## Aim 1
For the notebook on loading and preparing data, decide whether each statement agrees with it: (a) the current database is reported as default; (b) the October and November data are combined with a join; (c) the temp view is registered under the name ecommerce_events. Answer yes or no for each, quoting the deciding words.
## Aim 2
In the records, begin at the first line and stop after the line that has "(x=21, y=2)". Reproduce those lines, swapping "Instruction" for "Directive" and leaving everything else unchanged.

## Passage provided
⟨

##1: Load & Prepare Data (Gold Layer)

In [0]:
# Check your current setup
print("Current catalog:", spark.sql("SELECT current_catalog()").collect()[0][0])
print("Current database:", spark.sql("SELECT current_database()").collect()[0][0])

# List available catalogs
print("\nAvailable catalogs:")
spark.sql("SHOW CATALOGS").show()

# List databases in current catalog
current_catalog = spark.sql("SELECT current_catalog()").collect()[0][0]
spark.sql(f"SHOW DATABASES IN {current_catalog}").show()

Current catalog: workspace
Current database: default

Available catalogs:
+--------------+
|       catalog|
+--------------+
|ecommerce_prod|
|    ml_catalog|
|       my_shop|
|       samples|
|        system|
|     workspace|
+--------------+

+------------------+
|      databaseName|
+------------------+
|           default|
|         ecommerce|
|information_schema|
+------------------+



In [0]:

print("1. LOADING & PREPARING DATA (Gold Layer)")

# Switch to ecommerce_prod catalog 
spark.sql("USE CATALOG ecommerce_prod")
print("✓ Switched to catalog: ecommerce_prod")

# Load October and November data
oct_df = spark.read.option("header", True).option("inferSchema", True)\
    .csv("/Volumes/workspace/ecommerce/ecommerce_data/2019-Oct.csv")

nov_df = spark.read.option("header", True).option("inferSchema", True)\
    .csv("/Volumes/workspace/ecommerce/ecommerce_data/2019-Nov.csv")

# Combine datasets
raw_df = oct_df.unionByName(nov_df)

print(f"✓ October data: {oct_df.count():,} rows")
print(f"✓ November data: {nov_df.count():,} rows")
print(f"✓ Combined data: {raw_df.count():,} rows")

# Create temp view for Genie
raw_df.createOrReplaceTempView("ecommerce_events")
print("✓ Created temp view: ecommerce_events")

⟩

Data records
⟨

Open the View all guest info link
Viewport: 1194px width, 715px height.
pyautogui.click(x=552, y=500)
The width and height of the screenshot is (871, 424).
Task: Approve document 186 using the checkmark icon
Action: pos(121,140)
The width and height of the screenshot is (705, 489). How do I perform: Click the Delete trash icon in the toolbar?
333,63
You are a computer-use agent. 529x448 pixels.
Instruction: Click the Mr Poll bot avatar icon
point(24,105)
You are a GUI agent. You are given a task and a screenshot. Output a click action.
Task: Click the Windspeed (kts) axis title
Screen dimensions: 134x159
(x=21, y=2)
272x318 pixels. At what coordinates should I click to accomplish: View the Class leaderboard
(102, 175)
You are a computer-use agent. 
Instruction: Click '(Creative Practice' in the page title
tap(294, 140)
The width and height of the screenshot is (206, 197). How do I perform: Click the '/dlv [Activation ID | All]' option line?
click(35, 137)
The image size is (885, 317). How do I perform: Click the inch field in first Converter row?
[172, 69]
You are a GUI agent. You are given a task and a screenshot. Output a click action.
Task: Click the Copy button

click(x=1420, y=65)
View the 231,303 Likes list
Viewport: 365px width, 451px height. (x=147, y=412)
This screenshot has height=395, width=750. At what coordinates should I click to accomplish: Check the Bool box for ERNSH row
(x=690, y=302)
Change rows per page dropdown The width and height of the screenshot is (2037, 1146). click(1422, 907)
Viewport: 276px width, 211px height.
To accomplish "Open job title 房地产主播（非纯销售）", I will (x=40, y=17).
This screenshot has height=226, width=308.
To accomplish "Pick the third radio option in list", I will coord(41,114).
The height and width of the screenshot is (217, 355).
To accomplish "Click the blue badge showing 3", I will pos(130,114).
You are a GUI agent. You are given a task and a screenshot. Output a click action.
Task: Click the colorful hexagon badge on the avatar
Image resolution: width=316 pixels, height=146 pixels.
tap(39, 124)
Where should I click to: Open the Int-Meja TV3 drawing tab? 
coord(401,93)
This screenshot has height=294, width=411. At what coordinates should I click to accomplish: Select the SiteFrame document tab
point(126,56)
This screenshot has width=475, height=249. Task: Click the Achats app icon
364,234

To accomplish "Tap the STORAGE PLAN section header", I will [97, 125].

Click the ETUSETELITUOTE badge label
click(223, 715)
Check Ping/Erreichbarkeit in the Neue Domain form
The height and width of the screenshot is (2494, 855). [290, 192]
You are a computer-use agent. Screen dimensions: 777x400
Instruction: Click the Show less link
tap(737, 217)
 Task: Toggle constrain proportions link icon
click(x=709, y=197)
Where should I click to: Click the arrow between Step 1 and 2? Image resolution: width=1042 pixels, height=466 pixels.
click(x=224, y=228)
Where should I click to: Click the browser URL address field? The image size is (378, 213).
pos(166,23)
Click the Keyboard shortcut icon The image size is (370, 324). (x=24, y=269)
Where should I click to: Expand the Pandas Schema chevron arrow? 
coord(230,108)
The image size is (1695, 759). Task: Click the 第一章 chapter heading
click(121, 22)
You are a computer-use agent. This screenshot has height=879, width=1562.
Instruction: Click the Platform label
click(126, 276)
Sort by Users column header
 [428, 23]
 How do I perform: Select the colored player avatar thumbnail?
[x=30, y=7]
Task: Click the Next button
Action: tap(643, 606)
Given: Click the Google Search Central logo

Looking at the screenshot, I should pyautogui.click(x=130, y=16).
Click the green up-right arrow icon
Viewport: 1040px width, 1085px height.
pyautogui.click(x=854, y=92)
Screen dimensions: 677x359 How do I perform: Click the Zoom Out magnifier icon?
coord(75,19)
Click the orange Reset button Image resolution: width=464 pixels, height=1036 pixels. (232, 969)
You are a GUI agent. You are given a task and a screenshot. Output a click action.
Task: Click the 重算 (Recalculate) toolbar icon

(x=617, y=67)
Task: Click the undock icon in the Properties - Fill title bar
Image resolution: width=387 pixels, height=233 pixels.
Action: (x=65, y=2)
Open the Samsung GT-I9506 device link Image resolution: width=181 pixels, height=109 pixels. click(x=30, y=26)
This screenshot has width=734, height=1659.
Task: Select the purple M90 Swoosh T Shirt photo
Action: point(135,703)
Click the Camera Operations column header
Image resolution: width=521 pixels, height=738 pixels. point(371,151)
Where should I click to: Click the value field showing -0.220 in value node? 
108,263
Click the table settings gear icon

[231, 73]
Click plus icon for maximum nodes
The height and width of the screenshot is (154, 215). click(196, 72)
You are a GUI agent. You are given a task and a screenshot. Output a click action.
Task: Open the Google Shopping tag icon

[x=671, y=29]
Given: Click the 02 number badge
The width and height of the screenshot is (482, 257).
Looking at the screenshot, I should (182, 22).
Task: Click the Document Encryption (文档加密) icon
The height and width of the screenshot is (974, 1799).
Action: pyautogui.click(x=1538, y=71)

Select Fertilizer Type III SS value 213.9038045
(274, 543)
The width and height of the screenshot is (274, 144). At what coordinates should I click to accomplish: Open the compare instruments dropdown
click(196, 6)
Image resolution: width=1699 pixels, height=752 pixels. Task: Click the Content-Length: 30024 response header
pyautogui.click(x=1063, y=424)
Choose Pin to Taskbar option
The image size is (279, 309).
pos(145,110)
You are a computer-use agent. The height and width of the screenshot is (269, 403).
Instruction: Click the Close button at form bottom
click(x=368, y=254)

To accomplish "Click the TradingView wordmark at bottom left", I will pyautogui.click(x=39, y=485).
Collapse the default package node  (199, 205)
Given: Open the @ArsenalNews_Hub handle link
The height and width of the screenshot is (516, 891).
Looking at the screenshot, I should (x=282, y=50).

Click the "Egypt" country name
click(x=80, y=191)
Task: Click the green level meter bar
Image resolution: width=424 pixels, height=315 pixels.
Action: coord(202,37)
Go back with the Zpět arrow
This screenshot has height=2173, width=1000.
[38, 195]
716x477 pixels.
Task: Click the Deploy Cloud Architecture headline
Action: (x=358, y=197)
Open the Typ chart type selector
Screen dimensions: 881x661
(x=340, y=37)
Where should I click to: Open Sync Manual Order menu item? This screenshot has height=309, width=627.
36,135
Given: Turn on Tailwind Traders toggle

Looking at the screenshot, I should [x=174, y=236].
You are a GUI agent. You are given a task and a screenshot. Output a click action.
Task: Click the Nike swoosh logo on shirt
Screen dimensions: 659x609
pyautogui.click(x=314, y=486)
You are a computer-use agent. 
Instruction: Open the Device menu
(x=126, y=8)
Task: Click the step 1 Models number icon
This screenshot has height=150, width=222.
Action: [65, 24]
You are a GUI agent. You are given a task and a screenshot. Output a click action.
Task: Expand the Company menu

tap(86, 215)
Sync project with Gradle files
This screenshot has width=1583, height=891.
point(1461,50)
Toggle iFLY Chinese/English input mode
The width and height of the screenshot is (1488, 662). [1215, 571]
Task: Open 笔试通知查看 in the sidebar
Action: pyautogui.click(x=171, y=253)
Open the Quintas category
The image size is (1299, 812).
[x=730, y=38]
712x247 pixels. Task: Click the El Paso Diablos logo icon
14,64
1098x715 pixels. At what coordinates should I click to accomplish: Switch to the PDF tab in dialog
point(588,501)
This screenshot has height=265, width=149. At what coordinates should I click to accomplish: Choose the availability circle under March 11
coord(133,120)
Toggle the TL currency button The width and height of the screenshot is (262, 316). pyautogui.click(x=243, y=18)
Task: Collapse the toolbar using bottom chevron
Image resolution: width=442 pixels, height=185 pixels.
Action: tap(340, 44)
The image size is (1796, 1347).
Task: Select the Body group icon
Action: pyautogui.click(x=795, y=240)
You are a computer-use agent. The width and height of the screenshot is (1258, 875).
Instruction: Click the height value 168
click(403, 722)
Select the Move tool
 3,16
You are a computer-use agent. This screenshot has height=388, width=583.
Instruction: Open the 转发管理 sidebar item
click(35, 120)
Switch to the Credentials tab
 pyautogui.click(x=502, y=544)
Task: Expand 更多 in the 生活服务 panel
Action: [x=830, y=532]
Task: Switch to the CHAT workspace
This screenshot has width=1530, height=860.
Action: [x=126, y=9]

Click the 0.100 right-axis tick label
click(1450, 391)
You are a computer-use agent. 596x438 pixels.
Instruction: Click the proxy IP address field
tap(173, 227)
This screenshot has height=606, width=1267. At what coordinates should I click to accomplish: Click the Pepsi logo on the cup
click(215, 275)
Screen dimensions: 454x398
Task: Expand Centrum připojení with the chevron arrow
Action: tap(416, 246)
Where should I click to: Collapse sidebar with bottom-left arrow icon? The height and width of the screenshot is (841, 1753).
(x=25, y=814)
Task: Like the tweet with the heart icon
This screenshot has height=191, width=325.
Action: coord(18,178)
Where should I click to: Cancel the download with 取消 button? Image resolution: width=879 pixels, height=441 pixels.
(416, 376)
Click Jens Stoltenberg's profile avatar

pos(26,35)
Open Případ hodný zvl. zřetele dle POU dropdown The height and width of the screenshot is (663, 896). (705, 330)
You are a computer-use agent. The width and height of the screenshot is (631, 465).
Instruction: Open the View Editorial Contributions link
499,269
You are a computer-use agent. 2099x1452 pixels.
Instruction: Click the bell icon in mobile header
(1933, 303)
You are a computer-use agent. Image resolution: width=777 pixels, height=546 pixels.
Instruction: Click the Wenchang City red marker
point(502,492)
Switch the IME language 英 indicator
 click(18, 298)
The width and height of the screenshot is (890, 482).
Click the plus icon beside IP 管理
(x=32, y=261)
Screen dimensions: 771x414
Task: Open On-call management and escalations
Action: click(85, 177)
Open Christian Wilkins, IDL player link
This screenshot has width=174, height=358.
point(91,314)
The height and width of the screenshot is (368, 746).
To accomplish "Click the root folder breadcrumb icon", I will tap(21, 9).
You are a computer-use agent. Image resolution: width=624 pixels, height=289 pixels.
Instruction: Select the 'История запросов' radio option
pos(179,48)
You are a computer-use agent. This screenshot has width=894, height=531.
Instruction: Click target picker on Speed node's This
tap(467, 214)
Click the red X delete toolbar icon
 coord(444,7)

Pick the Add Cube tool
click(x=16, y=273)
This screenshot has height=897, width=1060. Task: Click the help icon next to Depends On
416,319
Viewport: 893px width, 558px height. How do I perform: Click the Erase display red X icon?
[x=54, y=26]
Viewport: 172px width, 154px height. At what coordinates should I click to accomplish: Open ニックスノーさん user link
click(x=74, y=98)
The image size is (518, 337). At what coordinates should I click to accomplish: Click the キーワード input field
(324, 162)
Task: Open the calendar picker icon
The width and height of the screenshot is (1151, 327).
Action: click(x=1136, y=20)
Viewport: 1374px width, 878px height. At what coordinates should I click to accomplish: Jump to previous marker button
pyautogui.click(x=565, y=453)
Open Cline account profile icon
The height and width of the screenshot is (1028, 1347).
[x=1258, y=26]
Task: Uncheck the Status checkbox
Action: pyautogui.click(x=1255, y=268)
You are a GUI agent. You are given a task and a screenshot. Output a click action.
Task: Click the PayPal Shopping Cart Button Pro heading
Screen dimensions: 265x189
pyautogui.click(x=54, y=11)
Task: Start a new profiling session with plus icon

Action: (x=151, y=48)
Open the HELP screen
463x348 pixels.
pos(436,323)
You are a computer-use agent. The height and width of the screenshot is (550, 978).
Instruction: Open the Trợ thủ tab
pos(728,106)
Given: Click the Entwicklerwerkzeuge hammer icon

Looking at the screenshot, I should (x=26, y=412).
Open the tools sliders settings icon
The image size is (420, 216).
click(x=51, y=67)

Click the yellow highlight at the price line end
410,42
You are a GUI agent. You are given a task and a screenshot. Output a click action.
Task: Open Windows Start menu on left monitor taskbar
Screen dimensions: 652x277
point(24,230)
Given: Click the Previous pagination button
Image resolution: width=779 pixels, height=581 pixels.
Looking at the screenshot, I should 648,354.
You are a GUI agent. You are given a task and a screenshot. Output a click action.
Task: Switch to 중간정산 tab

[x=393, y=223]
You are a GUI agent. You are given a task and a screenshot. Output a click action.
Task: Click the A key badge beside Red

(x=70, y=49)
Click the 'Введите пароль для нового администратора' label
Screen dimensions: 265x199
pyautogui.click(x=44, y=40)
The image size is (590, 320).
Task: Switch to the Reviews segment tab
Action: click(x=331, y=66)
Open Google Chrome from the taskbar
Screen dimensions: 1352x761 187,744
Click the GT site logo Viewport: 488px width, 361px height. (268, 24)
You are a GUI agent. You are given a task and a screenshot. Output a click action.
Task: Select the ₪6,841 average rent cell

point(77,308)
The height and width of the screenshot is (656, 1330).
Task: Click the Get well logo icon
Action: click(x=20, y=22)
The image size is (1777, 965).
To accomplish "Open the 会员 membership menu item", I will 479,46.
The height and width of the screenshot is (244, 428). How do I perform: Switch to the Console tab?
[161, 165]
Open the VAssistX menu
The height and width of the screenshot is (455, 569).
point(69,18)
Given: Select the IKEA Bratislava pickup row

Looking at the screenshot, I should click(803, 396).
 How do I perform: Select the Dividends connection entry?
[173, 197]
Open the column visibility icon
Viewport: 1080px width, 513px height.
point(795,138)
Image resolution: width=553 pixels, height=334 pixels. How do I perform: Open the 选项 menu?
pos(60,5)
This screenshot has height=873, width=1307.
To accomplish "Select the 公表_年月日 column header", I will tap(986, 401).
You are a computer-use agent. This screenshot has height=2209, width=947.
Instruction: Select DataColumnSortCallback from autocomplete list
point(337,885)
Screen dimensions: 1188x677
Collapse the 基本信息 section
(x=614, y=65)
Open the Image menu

⟩

## Full solution 1
(a) Yes: "Current database: default"
(b) No: "raw_df = oct_df.unionByName(nov_df)"
(c) Yes: "raw_df.createOrReplaceTempView("ecommerce_events")"

## Full solution 2
Open the View all guest info link
Viewport: 1194px width, 715px height.
pyautogui.click(x=552, y=500)
The width and height of the screenshot is (871, 424).
Task: Approve document 186 using the checkmark icon
Action: pos(121,140)
The width and height of the screenshot is (705, 489). How do I perform: Click the Delete trash icon in the toolbar?
333,63
You are a computer-use agent. 529x448 pixels.
Directive: Click the Mr Poll bot avatar icon
point(24,105)
You are a GUI agent. You are given a task and a screenshot. Output a click action.
Task: Click the Windspeed (kts) axis title
Screen dimensions: 134x159
(x=21, y=2)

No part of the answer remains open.